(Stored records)
- Opening Delimiter -
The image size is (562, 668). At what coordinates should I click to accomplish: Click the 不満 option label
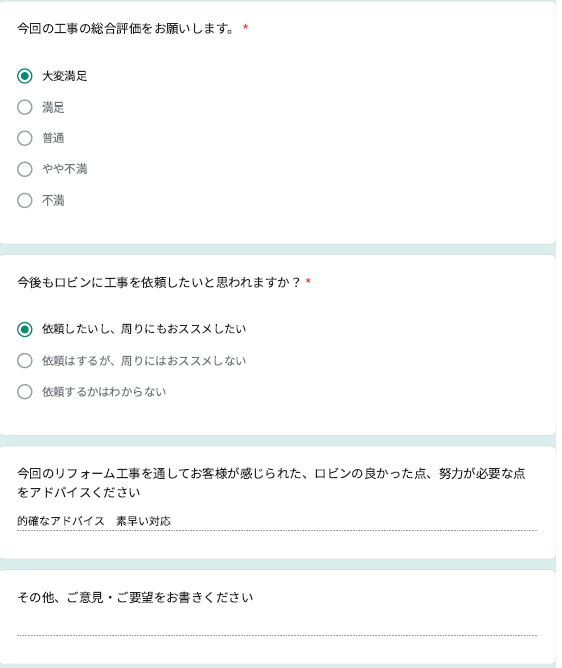(x=53, y=200)
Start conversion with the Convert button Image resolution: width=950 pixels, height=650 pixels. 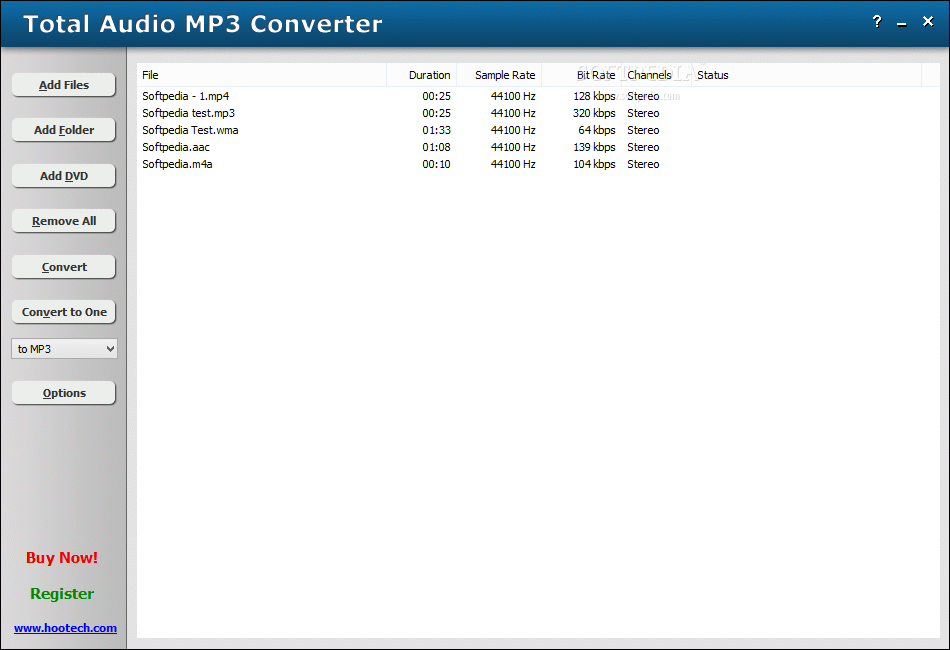pos(63,266)
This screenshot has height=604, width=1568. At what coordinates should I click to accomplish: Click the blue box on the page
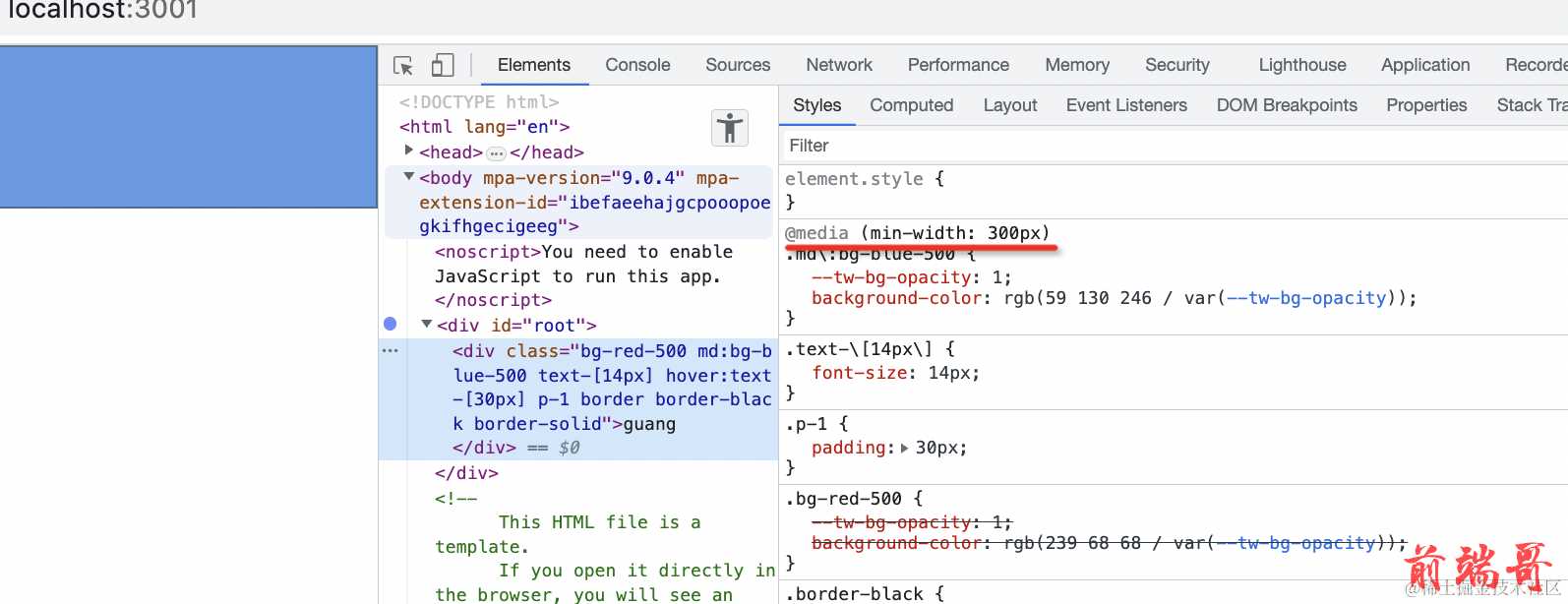[188, 127]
- Closing Delimiter -
▸ **Exercise aim**
Print exactly the line containing "This screenshot has" and every line after it through the final line above, and leave all pictures out.

▸ **Exercise response**
This screenshot has height=604, width=1568. At what coordinates should I click to accomplish: Click the blue box on the page
[188, 127]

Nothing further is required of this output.